Many of the books appearing at the center of the distribution are typically assigned as required reading (A Farewell to Arms, On the Road, A Tale of Two Cities, etc.), hence are likely to be mentioned by low-scoring students who don't read very many books. Their ranking here is probably deceptively low.

List of schools ranked by SAT (Caltech #1, of course), with links to 10 most frequent Facebook "favorite books" at that university. Click the image below for a bigger one.




Some notable results:

Harry Potter is the most popular book. The Bible is the second most popular book. At least among college students, Harry Potter is, like the Beatles, indeed bigger than Jesus. Harry Potter still wins even if you add "The Bible" and "The Holy Bible" together.

Although I had no idea at the beginning of this project, I was ever so pleased to discover that Caltech is the smartest school in the country (on average).

The smartest religious book is "The Book of Mormon". The dumbest religious book is "The Holy Bible". I'm sure this pleases the Mormons immensely.
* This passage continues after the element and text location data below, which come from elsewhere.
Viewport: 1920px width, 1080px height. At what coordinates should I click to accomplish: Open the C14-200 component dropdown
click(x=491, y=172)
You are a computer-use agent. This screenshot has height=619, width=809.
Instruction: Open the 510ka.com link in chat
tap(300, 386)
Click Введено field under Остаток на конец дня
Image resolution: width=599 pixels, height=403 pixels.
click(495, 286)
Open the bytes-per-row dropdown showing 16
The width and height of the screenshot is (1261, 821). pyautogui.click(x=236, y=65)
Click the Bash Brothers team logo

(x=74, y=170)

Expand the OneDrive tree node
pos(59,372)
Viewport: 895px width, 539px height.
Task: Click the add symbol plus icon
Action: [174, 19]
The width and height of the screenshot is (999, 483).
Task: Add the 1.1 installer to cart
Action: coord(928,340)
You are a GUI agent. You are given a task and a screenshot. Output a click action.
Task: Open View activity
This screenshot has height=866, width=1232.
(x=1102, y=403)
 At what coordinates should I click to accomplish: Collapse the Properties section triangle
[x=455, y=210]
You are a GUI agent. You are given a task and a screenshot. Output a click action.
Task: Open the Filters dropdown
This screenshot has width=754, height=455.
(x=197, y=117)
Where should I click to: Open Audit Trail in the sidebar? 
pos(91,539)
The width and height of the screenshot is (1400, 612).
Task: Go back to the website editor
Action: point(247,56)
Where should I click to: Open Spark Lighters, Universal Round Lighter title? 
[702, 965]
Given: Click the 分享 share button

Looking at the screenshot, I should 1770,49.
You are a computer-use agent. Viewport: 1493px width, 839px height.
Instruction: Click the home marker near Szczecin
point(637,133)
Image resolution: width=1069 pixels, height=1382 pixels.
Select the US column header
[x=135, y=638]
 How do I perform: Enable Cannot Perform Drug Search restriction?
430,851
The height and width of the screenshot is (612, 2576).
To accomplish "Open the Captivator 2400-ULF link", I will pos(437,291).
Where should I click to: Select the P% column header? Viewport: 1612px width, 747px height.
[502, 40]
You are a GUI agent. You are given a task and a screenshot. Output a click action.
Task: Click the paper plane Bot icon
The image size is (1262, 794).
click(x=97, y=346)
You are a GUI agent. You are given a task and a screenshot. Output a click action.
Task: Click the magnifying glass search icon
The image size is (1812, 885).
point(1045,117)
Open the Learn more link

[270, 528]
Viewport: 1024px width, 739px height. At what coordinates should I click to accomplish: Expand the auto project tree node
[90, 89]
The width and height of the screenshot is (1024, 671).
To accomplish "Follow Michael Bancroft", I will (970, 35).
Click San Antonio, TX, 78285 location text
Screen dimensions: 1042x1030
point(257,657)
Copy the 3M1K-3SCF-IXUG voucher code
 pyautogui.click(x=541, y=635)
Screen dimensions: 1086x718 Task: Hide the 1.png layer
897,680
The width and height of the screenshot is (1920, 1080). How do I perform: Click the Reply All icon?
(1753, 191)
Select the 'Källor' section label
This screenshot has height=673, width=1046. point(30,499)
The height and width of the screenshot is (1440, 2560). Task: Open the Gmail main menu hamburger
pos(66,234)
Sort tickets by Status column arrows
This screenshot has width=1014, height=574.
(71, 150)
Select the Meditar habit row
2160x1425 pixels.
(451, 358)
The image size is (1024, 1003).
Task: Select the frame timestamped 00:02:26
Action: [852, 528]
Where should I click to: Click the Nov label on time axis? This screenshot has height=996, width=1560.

The dumbest philosophy book is "The Five People You Meet In Heaven" and the smartest philosophy book is "Atlas Shrugged".

"Lolita" is the smartest book.

The top/bottom 20 books are remarkably stable. I tried 5 different weighting algorithms and their only variation was in the middle. The dumbest books were always at the bottom, and the smartest books were always on top. This is even further corroborated by the fact that the extremes change remarkably little with increasing m.

Do people with SAT >= 1400 just not read books? Yes, they do read books. Just look at those schools' facebook profiles! However, there often aren't enough schools with high SATs to have reliable statistics for these high-ringing books. So it goes.


Methodology:

Get a friend of yours to download, using Facebook, the ten most frequent "favorite books" at every college (manually -- as not to violate Facebook's ToS).

These ten books are indicative of the overall intellectual milieu of that college.

Download the average SAT/ACT score for students attending every college.

Presto! We have a correlation between books and dumbitude (smartitude too)!

Books <=> Colleges <=> Average SAT Scores

Plot the average SAT of each book, discarding books with too few samples to have a reliable average.

Post the results on your website, pondering what the Internet will think of it.

Yes, I'm aware correlation ≠ causation. The results are hilarity incarnate regardless of causality. You can stop sending me email about this distinction. Thanks.

2 comments:

  1. Lisa Simpson (in awe): "Are you reading Gravity's Rainbow?"
    College Girl (snidely): "Well, rereading."

    ReplyDelete
  2. I wonder where books like "HTMW" by Steven Pinker, "Spent" by Geoffrey Miller, and "TFOA" by Sam Savage would rate. I mostly get my fiction fix from movies. I only read non-fiction books.